Prime Number Theorem

Explainer

From studying the distribution of primes, you know that primes become less frequent as numbers grow larger. But how much less frequent, exactly? The Prime Number Theorem gives a precise asymptotic answer. Let π(x) denote the count of primes up to x. The theorem states that π(x) ~ x / ln(x), meaning the ratio π(x) / (x / ln(x)) approaches 1 as x → ∞. The tilde notation means asymptotic equivalence — the approximation becomes arbitrarily accurate in relative terms as x grows.
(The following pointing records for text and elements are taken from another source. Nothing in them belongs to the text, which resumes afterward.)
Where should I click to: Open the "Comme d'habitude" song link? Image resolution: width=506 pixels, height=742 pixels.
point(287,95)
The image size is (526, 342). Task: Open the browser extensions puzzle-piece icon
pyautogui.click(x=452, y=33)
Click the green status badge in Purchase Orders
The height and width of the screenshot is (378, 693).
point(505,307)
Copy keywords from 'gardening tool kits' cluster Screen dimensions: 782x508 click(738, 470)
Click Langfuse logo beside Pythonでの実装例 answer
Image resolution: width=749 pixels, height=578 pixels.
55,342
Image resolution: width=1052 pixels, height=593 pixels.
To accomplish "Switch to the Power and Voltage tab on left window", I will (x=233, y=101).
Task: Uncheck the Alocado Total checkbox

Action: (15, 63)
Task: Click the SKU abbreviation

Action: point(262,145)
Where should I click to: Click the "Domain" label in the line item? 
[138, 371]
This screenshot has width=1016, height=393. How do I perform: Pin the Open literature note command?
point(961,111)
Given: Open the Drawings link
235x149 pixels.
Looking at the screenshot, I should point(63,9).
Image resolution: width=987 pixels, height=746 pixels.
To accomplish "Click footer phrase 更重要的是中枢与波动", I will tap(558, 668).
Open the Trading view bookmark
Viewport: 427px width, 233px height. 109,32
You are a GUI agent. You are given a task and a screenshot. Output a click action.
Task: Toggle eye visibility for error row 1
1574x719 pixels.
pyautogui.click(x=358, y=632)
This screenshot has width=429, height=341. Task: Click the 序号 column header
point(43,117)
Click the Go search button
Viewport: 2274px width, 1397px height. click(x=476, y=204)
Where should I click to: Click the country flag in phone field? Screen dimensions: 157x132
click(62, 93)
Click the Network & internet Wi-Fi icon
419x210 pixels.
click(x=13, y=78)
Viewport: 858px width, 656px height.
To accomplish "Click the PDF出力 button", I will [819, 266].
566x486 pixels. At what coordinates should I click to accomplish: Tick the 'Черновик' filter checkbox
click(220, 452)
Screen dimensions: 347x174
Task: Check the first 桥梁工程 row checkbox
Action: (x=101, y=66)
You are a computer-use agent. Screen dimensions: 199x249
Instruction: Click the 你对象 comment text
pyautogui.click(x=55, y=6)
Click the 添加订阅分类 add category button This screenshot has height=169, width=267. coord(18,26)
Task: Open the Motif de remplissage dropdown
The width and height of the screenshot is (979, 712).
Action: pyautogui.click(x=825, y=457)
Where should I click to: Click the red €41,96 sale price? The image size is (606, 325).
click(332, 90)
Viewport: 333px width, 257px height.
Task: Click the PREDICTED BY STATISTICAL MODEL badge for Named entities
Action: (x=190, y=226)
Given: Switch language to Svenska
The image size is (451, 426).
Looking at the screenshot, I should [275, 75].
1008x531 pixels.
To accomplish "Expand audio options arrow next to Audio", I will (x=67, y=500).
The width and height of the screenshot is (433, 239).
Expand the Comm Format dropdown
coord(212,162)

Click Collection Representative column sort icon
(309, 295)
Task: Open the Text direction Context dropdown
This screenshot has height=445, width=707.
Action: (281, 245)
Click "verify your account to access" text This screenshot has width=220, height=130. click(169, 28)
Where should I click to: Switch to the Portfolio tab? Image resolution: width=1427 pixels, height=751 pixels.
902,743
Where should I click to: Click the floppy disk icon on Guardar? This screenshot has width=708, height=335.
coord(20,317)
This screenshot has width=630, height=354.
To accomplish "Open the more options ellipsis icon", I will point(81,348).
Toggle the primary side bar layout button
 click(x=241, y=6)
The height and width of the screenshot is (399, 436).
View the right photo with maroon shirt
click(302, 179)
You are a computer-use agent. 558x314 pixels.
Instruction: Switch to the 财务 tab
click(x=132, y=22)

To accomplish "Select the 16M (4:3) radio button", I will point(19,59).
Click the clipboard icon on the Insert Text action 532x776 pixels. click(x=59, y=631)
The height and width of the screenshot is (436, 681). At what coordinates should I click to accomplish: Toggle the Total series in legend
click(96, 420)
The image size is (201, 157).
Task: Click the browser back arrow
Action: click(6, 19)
To build intuition, think of a random number near x. The theorem says it is prime with approximate probability 1/ln(x). Near 1,000, about 1 in 7 numbers is prime (ln(1000) ≈ 6.9). Near 1,000,000, about 1 in 14. Near 10^100, about 1 in 230. Primes thin out slowly — logarithmically slowly — which is fast enough that the sum of reciprocals of primes diverges, but slow enough that their density approaches zero. Gauss and Legendre conjectured this law in the late 1700s from extensive tables of primes, but the proof had to wait a century for the tools of complex analysis.

The proof, independently achieved by Hadamard and de la Vallée Poussin in 1896, passes through the Riemann zeta function ζ(s) = Σ 1/n^s for Re(s) > 1. Euler had already connected this series to primes via the product formula ζ(s) = ∏ (1 - p^{-s})^{-1}, where the product runs over all primes. This identity encodes the fundamental theorem of arithmetic analytically: each prime contributes one factor. The distribution of primes is controlled by the zeros of ζ(s) in the complex plane. The critical step in the proof is showing that ζ(s) has no zeros on the vertical line Re(s) = 1. This non-vanishing, combined with analytic continuation and Fourier-type arguments, yields the asymptotic.

The theorem also has a more precise form: π(x) ~ Li(x) = ∫₂^x dt / ln(t), the logarithmic integral, which approximates π(x) far more accurately than x/ln(x). For x = 10^6, the true count is π(x) = 78,498 while Li(x) ≈ 78,628 and x/ln(x) ≈ 72,382 — the logarithmic integral wins by a factor of roughly 10 in absolute error. The Riemann Hypothesis, which conjectures that all non-trivial zeros of ζ(s) lie on the critical line Re(s) = 1/2, would give the sharpest possible error bounds on how well Li(x) approximates π(x): the error would be O(√x · ln(x)), a statement about the fine structure of primes that remains unproved after 160 years.